Rimalt explained that when a court verdict hinges largely on the judges’ assessment of the credibility of the witnesses, it must go into great detail to explain its position so that the public will understand why it decided as it did. Even in this apparently extremely abbreviated version of the complete ruling, which is apparently hundreds of pages long and classified, the judges provided many examples of the lies they believed Katsav had told them.
One example involved the former president’s denial of the assertion that he had bought earrings for A. When the prosecution presented the earrings in court, Katsav suddenly changed his story and acknowledged that he had bought them, but claimed that A had stolen them from him.
IN ONE vital way, Katsav’s rape trial differed from most others, in which the man claims intercourse was by mutual consent and the woman denies she agreed. In this trial, Katsav did not argue that he had had sex with A by mutual consent.

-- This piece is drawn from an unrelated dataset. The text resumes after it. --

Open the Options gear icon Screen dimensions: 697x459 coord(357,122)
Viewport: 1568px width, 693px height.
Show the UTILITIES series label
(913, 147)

He claimed that he had had no sexual contact of any kind with her or with the other two complainants in the case or the many other women who could not file formal complaints because the statute of limitations applied to the alleged sexual acts he had committed against them.
This claim, the judges wrote, was also a lie.

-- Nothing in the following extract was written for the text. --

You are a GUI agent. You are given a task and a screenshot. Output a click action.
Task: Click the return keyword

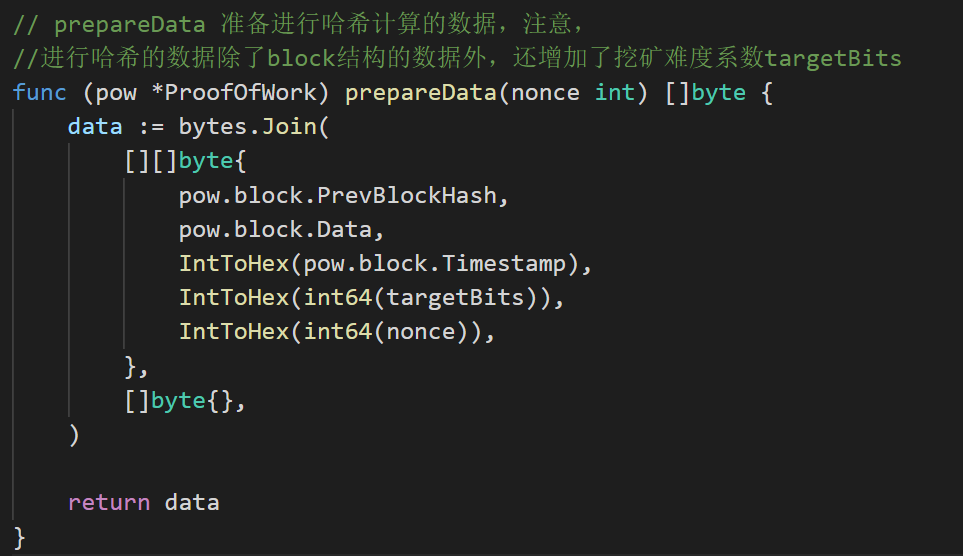pyautogui.click(x=109, y=503)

Other than that peculiar factor, what makes the Katsav trial different from others, and may indicate the courts have reached a new level of understanding of rape, is the fact that the judges accepted A’s testimony unreservedly, Rimalt said. “That was one of the great things,” she said. “The court believed the stories of the women.”
One of the reasons women are so reluctant to complain about sexual attacks is because of the what happens in court – the humiliation they face, the publicity, the long and drawn out legal procedure, she continued.

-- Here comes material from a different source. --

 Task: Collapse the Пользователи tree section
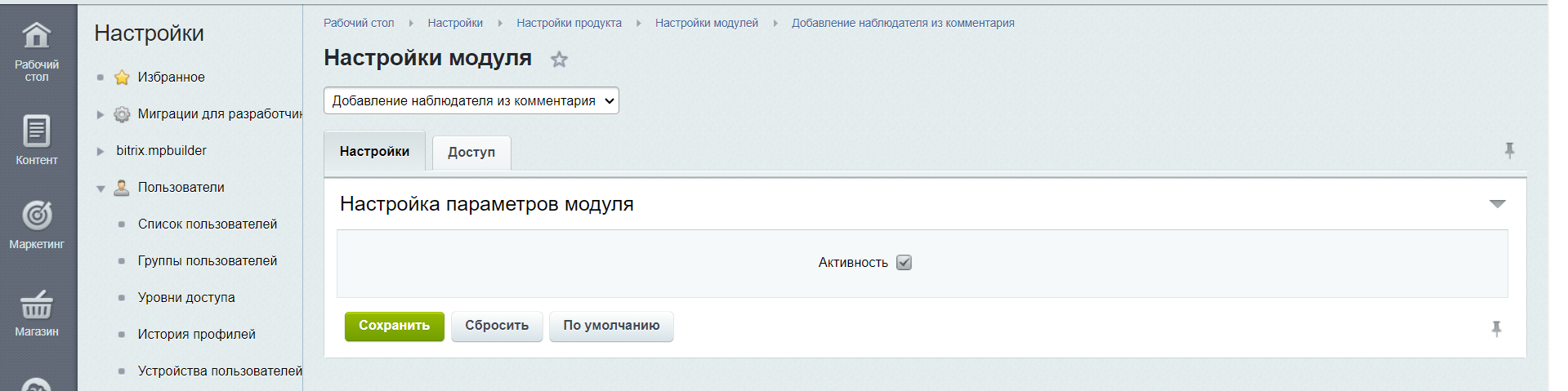coord(101,189)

“The fact that the court unreservedly believed the women’s stories is extremely important for the future.”
On the other hand, she said, the most disappointing event in the saga was the state attorney’s decision to accept Katsav’s lawyers offer of a plea bargain in which the original, harsh indictment, which included three rape charges, was watered down to a few minor charges and no jail time.
“That decision stemmed from the prosecution’s doubts about the credibility of the women who complained,” she said. “And I maintain that this was not because of the quality of the evidence but because of the lack of understanding of what it means for a woman to be sexually attacked.”
Attorney-general Menahem Mazuz and other prosecutors were apparently concerned about the fact that A did not complain to the police about the rapes, and that when she did, she initially complained only about one of them. It was only in the seventh police interrogation that she complained about the second one. They were also worried about a “love” letter that A sent Katsav after the two rapes.
The judges showed more understanding of A’s state of mind than the prosecution, which filed the indictment against Katsav only after he reneged on the plea bargain.
It referred to a recent ruling to explain why it was not perturbed by A’s initial reluctant behavior. “In ordinary circumstances,” it quoted from a recent ruling handed down by the Supreme Court in another case, “the court attaches special weight to the initial testimonies of the witness to the police. But in sexual crime cases, especially those within the family, the court is aware that the initial testimony of the victims of sexual crimes are often laconic and reveal little. See Shulamit Almog’s Trauma, Narrative and Trial, where the author focuses on the changing stories of sex crime victims and the fact that in the first account of a traumatic event that a woman recounts, she tends to minimize it as much as possible, by giving a ‘softened version, vague and restrained, sometimes even distorted, of the painful incident.’”
“These women were helpless,” added Rimalt. “Katsav controlled their fate, and they were dependent on him for their livelihood. The prosecution did not understand this and therefore doubted their testimony.”